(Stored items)
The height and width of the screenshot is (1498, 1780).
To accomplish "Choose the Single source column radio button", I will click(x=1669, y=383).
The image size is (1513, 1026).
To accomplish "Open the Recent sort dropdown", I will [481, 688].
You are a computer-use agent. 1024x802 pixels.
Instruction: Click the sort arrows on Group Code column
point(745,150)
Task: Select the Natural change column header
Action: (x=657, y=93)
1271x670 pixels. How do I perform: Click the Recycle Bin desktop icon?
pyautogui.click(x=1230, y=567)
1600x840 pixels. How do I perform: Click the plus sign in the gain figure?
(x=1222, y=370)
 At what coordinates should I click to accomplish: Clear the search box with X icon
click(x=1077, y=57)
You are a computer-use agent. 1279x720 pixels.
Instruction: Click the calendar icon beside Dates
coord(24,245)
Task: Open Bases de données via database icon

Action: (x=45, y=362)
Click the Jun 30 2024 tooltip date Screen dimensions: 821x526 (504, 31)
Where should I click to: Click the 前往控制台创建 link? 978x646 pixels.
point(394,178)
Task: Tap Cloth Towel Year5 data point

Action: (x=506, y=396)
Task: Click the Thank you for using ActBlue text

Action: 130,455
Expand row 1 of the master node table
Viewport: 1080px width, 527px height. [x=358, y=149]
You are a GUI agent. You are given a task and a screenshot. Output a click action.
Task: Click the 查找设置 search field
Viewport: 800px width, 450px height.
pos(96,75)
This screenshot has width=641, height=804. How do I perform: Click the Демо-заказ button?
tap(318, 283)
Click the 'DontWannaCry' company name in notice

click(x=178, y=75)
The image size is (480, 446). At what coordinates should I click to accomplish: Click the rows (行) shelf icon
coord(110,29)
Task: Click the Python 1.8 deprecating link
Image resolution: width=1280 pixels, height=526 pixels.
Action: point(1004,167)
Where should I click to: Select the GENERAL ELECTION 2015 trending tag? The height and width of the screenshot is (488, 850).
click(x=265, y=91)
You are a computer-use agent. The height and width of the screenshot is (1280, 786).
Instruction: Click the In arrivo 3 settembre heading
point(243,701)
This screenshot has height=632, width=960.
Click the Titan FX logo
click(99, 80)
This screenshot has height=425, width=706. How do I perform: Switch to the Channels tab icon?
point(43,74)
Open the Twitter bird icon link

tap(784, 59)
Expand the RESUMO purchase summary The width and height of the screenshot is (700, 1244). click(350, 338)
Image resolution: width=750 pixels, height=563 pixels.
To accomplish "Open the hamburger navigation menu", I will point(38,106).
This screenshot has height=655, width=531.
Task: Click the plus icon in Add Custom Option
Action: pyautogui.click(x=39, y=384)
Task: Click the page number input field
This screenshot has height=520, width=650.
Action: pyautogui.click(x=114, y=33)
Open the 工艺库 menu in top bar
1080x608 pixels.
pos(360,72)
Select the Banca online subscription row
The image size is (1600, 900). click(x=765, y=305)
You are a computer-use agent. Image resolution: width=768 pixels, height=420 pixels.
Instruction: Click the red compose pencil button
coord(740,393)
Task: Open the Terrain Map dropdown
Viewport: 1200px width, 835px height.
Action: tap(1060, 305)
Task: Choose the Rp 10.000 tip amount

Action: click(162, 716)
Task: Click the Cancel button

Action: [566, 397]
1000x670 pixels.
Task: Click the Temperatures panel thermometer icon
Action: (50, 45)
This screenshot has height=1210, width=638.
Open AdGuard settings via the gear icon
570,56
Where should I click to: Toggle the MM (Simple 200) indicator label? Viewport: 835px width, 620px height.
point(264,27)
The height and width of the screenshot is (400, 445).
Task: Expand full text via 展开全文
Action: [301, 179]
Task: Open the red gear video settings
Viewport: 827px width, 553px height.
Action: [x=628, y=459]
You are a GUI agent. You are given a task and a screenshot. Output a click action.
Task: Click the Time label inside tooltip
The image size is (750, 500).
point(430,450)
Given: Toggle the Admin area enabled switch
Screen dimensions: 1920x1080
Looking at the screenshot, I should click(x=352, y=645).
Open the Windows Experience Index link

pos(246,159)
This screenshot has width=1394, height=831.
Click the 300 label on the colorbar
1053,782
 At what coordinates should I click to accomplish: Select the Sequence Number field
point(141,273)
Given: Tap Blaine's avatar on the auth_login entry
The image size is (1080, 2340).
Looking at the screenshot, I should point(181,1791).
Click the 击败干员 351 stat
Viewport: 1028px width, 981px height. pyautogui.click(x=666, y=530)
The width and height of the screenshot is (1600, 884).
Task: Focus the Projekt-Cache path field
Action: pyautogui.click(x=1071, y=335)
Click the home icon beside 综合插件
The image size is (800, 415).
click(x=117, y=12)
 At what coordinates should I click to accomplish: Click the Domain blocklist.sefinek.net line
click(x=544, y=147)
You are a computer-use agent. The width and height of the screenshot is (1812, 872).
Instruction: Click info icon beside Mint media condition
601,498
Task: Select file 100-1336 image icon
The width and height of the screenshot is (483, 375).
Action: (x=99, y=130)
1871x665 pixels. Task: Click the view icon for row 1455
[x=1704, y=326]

* PROBLEM STATEMENT *
Each line above that has the word "tooltip" must be copied.

* TASK ANSWER *
Click the Jun 30 2024 tooltip date Screen dimensions: 821x526 (504, 31)
Task: Click the Time label inside tooltip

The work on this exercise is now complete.